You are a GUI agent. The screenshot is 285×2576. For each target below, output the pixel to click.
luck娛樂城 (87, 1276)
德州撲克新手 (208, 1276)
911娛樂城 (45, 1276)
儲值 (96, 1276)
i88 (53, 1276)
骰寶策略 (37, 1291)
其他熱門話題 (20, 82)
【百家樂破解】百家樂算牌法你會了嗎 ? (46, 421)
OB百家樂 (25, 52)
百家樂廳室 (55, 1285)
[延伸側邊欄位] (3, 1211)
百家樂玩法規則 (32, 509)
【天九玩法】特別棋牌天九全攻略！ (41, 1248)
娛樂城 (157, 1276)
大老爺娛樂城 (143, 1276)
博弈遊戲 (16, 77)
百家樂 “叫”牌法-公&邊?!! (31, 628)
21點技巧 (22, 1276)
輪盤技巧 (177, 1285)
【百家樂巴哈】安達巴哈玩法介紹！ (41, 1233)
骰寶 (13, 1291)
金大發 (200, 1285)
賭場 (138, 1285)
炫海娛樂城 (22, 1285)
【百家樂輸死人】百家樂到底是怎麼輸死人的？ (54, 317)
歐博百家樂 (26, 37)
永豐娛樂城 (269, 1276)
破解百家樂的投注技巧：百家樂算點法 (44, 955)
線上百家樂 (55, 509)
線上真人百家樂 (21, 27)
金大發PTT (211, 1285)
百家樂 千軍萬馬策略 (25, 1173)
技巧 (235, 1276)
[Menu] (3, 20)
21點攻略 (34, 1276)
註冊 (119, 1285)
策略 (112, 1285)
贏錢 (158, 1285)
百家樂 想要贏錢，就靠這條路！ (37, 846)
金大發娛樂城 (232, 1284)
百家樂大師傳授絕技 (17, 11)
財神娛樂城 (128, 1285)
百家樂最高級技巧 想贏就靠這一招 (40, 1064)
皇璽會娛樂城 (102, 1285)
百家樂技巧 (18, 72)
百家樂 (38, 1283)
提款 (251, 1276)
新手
- - -
- [Exercise aim]
Print out all the material above, unaltered.

- [Completed exercise]
You are a GUI agent. The screenshot is 285×2576. For each target below, output the pixel to click.
luck娛樂城 (87, 1276)
德州撲克新手 (208, 1276)
911娛樂城 (45, 1276)
儲值 (96, 1276)
i88 (53, 1276)
骰寶策略 (37, 1291)
其他熱門話題 (20, 82)
【百家樂破解】百家樂算牌法你會了嗎 ? (46, 421)
OB百家樂 (25, 52)
百家樂廳室 (55, 1285)
[延伸側邊欄位] (3, 1211)
百家樂玩法規則 (32, 509)
【天九玩法】特別棋牌天九全攻略！ (41, 1248)
娛樂城 (157, 1276)
大老爺娛樂城 (143, 1276)
博弈遊戲 (16, 77)
百家樂 “叫”牌法-公&邊?!! (31, 628)
21點技巧 (22, 1276)
輪盤技巧 (177, 1285)
【百家樂巴哈】安達巴哈玩法介紹！ (41, 1233)
骰寶 (13, 1291)
金大發 (200, 1285)
賭場 (138, 1285)
炫海娛樂城 (22, 1285)
【百家樂輸死人】百家樂到底是怎麼輸死人的？ (54, 317)
歐博百家樂 (26, 37)
永豐娛樂城 (269, 1276)
破解百家樂的投注技巧：百家樂算點法 (44, 955)
線上百家樂 (55, 509)
線上真人百家樂 (21, 27)
金大發PTT (211, 1285)
百家樂 千軍萬馬策略 (25, 1173)
技巧 (235, 1276)
[Menu] (3, 20)
21點攻略 (34, 1276)
註冊 (119, 1285)
策略 (112, 1285)
贏錢 (158, 1285)
百家樂 想要贏錢，就靠這條路！ (37, 846)
金大發娛樂城 (232, 1284)
百家樂大師傳授絕技 (17, 11)
財神娛樂城 (128, 1285)
百家樂最高級技巧 想贏就靠這一招 (40, 1064)
皇璽會娛樂城 (102, 1285)
百家樂技巧 (18, 72)
百家樂 (38, 1283)
提款 (251, 1276)
新手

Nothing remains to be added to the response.